RELATIONAL DATABASES
 

Davies, Mark (2005) "The advantage of using relational databases for large corpora: speed, advanced queries, and unlimited annotation". International Journal of Corpus Linguistics 10: 301-28 (Via Corpora page)

1. To get a basic overview of SQL ("Standard Query Language"), look at Sections 1-3 of the following site.  At the bottom of the page there are a few activities to see if you've captured the basic idea. 

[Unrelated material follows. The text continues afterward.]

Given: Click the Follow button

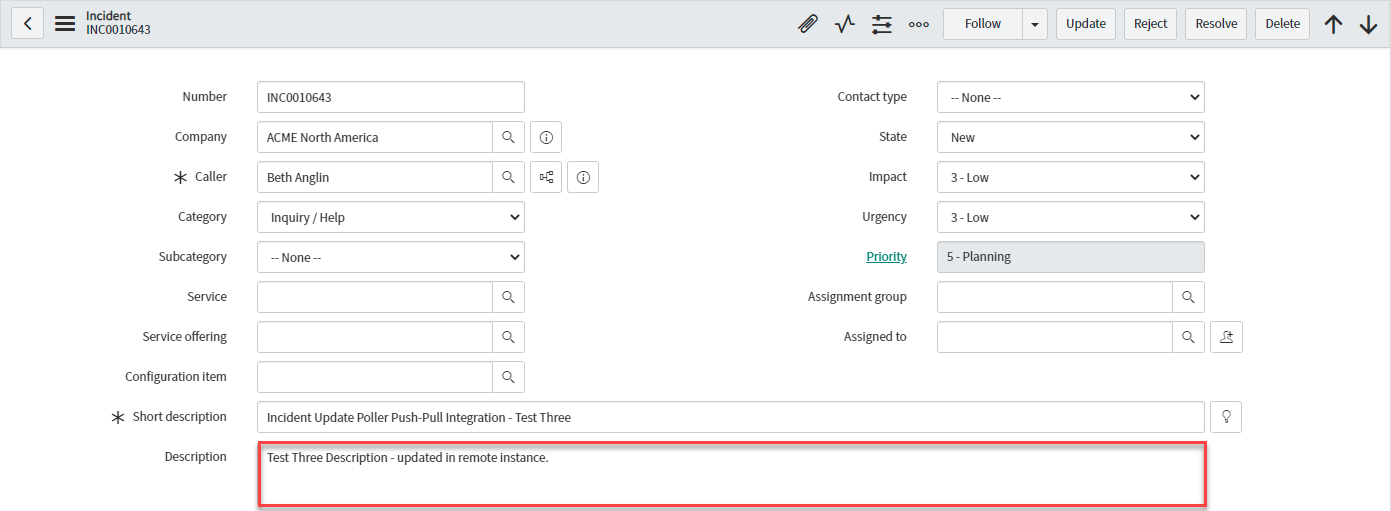Looking at the screenshot, I should (x=982, y=24).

http://sqlcourse.com/select.html

By the way, here's some more links, if you want them:

http://www.w3schools.com/sql/sql_select.asp

http://www.1keydata.com/sql/sql.html

http://sqlzoo.net/

2. Go to the following page and run some SQL queries against a simple BNC database that I've created.  The password is the same that we've used to access the corpora.

http://view.byu.edu/sql/


In order to run queries that make sense, you'll need to know something about the two tables we'll be using this next week.  The first deals with just single words and their frequency.  Here's the structure of the table.  W1 refers to the word form, C1 is part of speech ("category"), and L1 is lemma.

ONE WORD [TABLE NAME = Y]

COLUMN NAME freq w1 L1 c1
EXPLANATION frequency word lemma part of speech
EXAMPLE 1938 jumped jump VVD

Let's try an actual query.  Here's one that finds the five most common VVI (infinitival form of the verb) and their frequency for verbs that start with [in].  You'd type this into the [SQL] box on the web form (just copy and paste this):

select top 30 freq,w1 from y where
w1 like 'in%' and
c1 = 'vvi'
order by freq desc

(make sure that you also select [ONE WORD])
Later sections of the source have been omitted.